══ Recorded data ══

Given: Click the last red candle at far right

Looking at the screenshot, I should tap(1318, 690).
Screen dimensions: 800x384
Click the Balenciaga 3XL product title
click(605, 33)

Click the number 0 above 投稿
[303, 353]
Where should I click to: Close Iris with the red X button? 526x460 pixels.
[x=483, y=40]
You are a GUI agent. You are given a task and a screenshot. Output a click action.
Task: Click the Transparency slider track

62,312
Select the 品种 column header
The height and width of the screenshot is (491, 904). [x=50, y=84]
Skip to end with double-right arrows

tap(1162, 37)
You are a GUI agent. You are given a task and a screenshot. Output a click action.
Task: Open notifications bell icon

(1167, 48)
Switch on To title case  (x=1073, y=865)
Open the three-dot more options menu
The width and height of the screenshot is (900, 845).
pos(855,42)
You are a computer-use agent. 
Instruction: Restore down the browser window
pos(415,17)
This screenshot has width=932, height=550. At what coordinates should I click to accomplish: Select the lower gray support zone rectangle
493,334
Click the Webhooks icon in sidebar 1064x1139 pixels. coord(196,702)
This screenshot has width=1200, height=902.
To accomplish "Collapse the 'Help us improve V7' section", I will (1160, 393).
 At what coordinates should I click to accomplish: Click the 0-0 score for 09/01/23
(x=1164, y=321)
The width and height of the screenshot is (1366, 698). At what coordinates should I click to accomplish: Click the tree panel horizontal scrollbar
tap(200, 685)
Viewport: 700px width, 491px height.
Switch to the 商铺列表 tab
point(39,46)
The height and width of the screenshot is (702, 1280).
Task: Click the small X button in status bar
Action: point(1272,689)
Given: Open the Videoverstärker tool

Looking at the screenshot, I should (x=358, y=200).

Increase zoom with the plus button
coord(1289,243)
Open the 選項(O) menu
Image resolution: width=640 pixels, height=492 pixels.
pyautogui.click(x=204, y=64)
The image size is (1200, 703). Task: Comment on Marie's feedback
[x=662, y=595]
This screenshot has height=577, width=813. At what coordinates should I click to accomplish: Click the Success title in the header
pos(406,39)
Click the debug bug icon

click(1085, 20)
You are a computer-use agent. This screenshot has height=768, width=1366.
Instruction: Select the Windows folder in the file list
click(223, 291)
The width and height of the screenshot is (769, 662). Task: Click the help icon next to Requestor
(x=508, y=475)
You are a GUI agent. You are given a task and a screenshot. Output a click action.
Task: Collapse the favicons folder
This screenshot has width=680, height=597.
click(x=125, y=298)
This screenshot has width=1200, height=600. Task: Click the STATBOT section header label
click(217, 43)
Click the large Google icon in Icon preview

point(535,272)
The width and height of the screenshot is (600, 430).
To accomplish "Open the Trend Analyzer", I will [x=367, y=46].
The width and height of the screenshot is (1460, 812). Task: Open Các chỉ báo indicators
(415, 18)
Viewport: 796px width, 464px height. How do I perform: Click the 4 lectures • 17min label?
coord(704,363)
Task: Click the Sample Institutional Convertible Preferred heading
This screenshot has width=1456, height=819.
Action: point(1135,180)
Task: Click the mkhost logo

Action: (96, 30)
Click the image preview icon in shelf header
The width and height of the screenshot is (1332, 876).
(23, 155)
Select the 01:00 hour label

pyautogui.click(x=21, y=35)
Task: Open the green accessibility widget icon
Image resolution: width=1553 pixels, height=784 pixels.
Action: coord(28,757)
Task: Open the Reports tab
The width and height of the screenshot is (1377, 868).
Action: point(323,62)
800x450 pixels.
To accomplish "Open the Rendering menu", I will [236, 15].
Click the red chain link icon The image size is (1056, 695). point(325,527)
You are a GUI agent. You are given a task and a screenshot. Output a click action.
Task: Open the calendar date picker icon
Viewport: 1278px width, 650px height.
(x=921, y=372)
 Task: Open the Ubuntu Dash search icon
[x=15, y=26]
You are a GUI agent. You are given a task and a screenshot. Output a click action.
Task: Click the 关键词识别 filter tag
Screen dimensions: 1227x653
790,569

═══

How to complete this task =
Could you restate, word for word, the lines above from the one with "This screenshot has width=1456, height=819." to the one with "Task: Open the green", both included?

Response to this task =
This screenshot has width=1456, height=819.
Action: point(1135,180)
Task: Click the mkhost logo

Action: (96, 30)
Click the image preview icon in shelf header
The width and height of the screenshot is (1332, 876).
(23, 155)
Select the 01:00 hour label

pyautogui.click(x=21, y=35)
Task: Open the green accessibility widget icon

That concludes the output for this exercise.